** What needs to be done **
Retype the entries below exactly, but begin at the line containing "Screen dimensions: 1008x567" and end at the last line.
____ Material supplied
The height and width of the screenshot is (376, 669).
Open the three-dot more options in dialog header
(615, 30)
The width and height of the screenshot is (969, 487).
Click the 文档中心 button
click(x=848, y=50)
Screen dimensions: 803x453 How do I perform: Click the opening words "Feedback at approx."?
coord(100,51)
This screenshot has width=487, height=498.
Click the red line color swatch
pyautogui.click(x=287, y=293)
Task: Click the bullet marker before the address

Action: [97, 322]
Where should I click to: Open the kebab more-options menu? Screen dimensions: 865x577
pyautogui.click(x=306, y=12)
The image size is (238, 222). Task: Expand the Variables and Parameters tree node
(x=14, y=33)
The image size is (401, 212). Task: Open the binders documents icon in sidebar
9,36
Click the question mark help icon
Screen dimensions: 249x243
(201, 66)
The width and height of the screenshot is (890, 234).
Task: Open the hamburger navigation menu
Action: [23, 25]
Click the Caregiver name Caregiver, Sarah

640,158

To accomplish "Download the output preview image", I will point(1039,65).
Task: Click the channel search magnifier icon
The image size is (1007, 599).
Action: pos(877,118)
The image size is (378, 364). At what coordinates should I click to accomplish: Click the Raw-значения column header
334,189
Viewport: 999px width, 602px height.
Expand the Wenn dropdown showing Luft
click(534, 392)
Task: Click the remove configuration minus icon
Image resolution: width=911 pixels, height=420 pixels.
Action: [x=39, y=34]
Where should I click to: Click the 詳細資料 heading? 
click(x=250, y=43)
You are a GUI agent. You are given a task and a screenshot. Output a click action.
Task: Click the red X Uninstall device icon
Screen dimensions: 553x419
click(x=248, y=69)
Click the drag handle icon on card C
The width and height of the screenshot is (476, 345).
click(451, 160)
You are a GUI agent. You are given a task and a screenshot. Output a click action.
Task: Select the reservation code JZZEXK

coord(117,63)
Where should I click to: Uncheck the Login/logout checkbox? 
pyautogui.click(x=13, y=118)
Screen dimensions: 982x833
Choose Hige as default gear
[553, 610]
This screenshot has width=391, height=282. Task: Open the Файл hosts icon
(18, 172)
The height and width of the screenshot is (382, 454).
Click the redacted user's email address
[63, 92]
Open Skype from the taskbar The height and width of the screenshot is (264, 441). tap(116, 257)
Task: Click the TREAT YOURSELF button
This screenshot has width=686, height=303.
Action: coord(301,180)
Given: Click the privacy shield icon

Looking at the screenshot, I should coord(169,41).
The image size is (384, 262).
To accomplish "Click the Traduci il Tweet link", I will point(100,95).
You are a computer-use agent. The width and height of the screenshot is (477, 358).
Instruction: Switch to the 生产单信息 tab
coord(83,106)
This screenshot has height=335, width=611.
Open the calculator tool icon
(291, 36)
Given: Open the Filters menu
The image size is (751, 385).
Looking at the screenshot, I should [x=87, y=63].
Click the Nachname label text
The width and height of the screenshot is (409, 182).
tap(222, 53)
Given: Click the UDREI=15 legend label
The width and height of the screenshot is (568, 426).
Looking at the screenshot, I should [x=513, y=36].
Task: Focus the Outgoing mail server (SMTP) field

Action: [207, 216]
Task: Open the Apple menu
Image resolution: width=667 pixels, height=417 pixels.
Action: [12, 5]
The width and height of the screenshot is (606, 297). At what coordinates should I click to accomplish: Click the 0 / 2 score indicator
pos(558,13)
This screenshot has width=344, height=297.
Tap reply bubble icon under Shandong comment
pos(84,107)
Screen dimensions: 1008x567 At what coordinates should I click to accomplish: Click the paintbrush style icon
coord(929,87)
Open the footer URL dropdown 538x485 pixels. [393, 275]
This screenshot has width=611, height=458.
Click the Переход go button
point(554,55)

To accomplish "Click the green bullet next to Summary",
________
** Response box **
Screen dimensions: 1008x567 At what coordinates should I click to accomplish: Click the paintbrush style icon
coord(929,87)
Open the footer URL dropdown 538x485 pixels. [393, 275]
This screenshot has width=611, height=458.
Click the Переход go button
point(554,55)

To accomplish "Click the green bullet next to Summary",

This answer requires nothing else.